Stored data:
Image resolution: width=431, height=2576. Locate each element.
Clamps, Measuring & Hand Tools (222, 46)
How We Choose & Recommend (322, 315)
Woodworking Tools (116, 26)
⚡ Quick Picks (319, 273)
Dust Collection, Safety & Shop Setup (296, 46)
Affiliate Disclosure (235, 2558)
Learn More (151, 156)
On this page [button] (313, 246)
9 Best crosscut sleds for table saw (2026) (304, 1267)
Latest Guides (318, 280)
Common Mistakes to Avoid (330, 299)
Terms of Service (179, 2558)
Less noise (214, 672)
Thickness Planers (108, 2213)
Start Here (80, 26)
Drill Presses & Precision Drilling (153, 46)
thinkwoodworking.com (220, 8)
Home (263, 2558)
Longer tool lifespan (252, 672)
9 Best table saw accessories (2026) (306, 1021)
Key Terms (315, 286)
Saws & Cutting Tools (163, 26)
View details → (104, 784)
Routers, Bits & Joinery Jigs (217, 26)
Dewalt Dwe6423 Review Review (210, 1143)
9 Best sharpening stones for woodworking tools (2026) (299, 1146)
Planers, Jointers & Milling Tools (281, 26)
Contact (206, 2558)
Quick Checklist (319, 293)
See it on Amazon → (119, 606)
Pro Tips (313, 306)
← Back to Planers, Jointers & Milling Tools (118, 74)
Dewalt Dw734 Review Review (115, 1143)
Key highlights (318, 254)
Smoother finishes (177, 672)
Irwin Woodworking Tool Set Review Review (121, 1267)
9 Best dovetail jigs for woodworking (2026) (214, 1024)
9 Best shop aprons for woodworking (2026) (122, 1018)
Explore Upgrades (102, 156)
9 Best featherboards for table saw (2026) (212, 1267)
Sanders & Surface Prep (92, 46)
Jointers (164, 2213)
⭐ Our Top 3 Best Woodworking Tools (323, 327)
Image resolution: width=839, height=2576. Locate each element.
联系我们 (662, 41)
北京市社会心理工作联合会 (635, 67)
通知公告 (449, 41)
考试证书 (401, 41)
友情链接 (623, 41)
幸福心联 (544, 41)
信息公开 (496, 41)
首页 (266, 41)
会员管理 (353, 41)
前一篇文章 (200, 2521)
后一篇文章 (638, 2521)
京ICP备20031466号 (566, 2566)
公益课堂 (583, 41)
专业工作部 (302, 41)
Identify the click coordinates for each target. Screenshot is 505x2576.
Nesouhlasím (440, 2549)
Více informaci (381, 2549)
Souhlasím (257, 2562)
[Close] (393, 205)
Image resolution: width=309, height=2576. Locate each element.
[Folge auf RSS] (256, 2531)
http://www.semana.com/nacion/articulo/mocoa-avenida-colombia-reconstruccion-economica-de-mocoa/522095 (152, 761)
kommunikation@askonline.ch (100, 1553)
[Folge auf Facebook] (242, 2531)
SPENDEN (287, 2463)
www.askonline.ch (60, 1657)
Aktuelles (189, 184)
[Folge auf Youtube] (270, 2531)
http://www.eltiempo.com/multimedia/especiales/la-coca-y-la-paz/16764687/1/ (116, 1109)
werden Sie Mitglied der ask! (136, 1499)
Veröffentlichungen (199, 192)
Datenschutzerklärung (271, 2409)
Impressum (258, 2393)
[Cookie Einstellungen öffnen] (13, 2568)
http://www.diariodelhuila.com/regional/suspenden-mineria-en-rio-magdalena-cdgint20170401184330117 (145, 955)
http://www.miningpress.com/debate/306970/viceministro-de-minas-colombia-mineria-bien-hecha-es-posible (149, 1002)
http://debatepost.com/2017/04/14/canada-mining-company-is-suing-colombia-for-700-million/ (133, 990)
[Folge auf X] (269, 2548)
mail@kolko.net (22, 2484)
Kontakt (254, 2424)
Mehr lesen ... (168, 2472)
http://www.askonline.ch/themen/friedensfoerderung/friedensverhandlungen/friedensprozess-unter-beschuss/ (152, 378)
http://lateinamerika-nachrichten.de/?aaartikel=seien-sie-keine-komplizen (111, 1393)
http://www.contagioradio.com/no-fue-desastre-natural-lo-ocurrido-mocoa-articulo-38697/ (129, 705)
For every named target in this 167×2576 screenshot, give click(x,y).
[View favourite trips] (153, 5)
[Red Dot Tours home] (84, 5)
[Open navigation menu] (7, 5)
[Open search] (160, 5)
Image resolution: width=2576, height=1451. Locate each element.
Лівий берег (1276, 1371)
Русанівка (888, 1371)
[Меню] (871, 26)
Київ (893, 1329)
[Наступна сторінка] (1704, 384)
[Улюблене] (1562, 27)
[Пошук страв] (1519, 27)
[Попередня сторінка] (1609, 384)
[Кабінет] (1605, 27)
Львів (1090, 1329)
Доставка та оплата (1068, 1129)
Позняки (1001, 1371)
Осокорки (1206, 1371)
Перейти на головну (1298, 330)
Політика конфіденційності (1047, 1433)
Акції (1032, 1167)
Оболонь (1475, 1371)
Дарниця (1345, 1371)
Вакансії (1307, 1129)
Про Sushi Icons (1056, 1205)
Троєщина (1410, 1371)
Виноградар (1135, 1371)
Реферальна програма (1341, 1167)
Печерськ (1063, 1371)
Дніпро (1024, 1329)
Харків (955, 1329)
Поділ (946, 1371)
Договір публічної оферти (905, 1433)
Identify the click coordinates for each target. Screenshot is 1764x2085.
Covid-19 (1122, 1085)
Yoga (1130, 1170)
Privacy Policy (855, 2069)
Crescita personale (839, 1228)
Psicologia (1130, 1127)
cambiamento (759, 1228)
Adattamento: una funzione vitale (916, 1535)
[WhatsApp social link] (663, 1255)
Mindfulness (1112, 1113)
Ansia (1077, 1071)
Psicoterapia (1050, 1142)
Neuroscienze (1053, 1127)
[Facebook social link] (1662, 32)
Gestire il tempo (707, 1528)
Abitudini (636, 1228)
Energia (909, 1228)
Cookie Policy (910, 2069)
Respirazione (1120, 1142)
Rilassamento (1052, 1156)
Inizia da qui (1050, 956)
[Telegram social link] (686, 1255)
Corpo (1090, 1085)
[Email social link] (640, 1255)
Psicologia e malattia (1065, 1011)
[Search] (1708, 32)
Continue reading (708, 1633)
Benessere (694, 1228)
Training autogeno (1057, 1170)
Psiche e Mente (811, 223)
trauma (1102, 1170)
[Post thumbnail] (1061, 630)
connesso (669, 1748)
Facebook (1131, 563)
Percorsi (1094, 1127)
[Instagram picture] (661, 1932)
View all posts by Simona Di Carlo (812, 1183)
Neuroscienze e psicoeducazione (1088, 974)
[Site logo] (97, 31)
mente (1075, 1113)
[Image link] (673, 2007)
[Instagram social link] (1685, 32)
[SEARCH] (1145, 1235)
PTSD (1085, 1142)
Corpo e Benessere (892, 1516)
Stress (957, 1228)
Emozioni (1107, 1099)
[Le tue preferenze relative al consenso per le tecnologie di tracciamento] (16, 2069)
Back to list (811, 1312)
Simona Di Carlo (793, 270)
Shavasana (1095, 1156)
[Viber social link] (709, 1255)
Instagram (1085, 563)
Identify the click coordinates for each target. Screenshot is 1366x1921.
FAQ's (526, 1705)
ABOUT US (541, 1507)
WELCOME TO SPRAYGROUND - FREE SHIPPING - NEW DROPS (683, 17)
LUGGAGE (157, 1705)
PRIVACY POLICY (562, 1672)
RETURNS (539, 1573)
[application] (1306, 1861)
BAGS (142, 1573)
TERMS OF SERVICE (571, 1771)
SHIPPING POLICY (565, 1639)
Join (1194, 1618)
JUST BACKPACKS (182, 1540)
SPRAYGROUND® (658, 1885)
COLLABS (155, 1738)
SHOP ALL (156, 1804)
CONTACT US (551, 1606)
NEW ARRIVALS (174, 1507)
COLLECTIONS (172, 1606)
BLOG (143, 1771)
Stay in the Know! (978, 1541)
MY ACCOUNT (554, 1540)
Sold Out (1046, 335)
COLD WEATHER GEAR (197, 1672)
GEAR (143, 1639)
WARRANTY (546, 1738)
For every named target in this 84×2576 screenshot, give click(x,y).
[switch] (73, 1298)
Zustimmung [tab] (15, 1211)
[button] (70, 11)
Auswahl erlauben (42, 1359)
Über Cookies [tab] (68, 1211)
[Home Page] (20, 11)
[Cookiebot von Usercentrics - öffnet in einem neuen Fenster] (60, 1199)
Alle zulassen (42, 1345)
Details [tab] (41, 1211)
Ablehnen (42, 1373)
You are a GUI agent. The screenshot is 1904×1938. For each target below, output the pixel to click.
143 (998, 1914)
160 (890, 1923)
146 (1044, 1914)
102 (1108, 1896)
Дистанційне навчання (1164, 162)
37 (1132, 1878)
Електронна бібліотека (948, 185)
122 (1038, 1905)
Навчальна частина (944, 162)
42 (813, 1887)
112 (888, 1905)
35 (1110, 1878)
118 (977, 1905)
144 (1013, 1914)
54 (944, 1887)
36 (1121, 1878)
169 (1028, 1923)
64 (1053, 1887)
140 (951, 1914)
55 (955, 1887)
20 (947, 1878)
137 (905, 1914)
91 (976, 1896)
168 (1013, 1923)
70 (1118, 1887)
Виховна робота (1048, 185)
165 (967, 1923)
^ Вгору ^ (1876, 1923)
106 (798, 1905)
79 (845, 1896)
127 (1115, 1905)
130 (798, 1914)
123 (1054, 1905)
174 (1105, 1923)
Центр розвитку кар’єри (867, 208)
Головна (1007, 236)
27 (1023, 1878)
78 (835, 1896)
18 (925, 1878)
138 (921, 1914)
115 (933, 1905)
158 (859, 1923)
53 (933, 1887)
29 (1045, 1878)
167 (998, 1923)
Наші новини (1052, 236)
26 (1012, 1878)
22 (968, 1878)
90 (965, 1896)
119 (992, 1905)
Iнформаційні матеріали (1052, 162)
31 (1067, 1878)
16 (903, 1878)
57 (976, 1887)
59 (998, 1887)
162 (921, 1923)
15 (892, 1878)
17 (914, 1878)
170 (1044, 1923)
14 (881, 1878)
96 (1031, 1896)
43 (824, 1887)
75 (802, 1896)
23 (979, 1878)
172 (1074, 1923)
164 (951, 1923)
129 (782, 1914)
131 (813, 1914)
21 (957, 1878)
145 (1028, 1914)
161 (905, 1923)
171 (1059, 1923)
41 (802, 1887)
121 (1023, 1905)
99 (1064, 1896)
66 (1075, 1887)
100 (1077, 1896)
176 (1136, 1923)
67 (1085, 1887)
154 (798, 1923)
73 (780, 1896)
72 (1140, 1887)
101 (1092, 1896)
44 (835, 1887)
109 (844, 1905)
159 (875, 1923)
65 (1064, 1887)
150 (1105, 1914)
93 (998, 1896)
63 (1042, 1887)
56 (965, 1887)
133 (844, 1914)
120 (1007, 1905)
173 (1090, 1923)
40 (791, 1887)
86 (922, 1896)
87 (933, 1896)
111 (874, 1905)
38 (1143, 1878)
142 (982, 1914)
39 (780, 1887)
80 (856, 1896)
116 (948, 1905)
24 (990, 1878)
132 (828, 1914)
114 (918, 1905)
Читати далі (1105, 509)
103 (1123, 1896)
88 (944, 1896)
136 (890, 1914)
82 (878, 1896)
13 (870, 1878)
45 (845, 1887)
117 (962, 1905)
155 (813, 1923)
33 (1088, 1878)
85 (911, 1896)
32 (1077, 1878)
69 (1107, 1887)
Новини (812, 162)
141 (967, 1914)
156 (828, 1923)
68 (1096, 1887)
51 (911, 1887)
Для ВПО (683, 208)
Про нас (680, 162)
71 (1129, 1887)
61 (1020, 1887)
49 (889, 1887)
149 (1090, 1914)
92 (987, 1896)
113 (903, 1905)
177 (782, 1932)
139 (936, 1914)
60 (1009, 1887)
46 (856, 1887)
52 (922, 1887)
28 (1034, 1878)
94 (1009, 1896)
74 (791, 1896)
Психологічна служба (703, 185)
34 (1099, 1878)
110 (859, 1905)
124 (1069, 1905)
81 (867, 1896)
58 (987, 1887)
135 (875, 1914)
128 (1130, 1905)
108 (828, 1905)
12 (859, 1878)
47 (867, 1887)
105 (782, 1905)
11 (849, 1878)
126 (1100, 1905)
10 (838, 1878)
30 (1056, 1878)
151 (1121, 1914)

Work to complete:
What is needed is an exact copy of the lines above, from the one containing "Оболонь (1475, 1371)" through the one containing "Instagram (1085, 563)", with nothing added.

Output of the task:
Оболонь (1475, 1371)
Дарниця (1345, 1371)
Вакансії (1307, 1129)
Про Sushi Icons (1056, 1205)
Троєщина (1410, 1371)
Виноградар (1135, 1371)
Реферальна програма (1341, 1167)
Печерськ (1063, 1371)
Дніпро (1024, 1329)
Харків (955, 1329)
Поділ (946, 1371)
Договір публічної оферти (905, 1433)
Identify the click coordinates for each target. Screenshot is 1764x2085.
Covid-19 (1122, 1085)
Yoga (1130, 1170)
Privacy Policy (855, 2069)
Crescita personale (839, 1228)
Psicologia (1130, 1127)
cambiamento (759, 1228)
Adattamento: una funzione vitale (916, 1535)
[WhatsApp social link] (663, 1255)
Mindfulness (1112, 1113)
Ansia (1077, 1071)
Psicoterapia (1050, 1142)
Neuroscienze (1053, 1127)
[Facebook social link] (1662, 32)
Gestire il tempo (707, 1528)
Abitudini (636, 1228)
Energia (909, 1228)
Cookie Policy (910, 2069)
Respirazione (1120, 1142)
Rilassamento (1052, 1156)
Inizia da qui (1050, 956)
[Telegram social link] (686, 1255)
Corpo (1090, 1085)
[Email social link] (640, 1255)
Psicologia e malattia (1065, 1011)
[Search] (1708, 32)
Continue reading (708, 1633)
Benessere (694, 1228)
Training autogeno (1057, 1170)
Psiche e Mente (811, 223)
trauma (1102, 1170)
[Post thumbnail] (1061, 630)
connesso (669, 1748)
Facebook (1131, 563)
Percorsi (1094, 1127)
[Instagram picture] (661, 1932)
View all posts by Simona Di Carlo (812, 1183)
Neuroscienze e psicoeducazione (1088, 974)
[Site logo] (97, 31)
mente (1075, 1113)
[Image link] (673, 2007)
[Instagram social link] (1685, 32)
[SEARCH] (1145, 1235)
PTSD (1085, 1142)
Corpo e Benessere (892, 1516)
Stress (957, 1228)
Emozioni (1107, 1099)
[Le tue preferenze relative al consenso per le tecnologie di tracciamento] (16, 2069)
Back to list (811, 1312)
Simona Di Carlo (793, 270)
Shavasana (1095, 1156)
[Viber social link] (709, 1255)
Instagram (1085, 563)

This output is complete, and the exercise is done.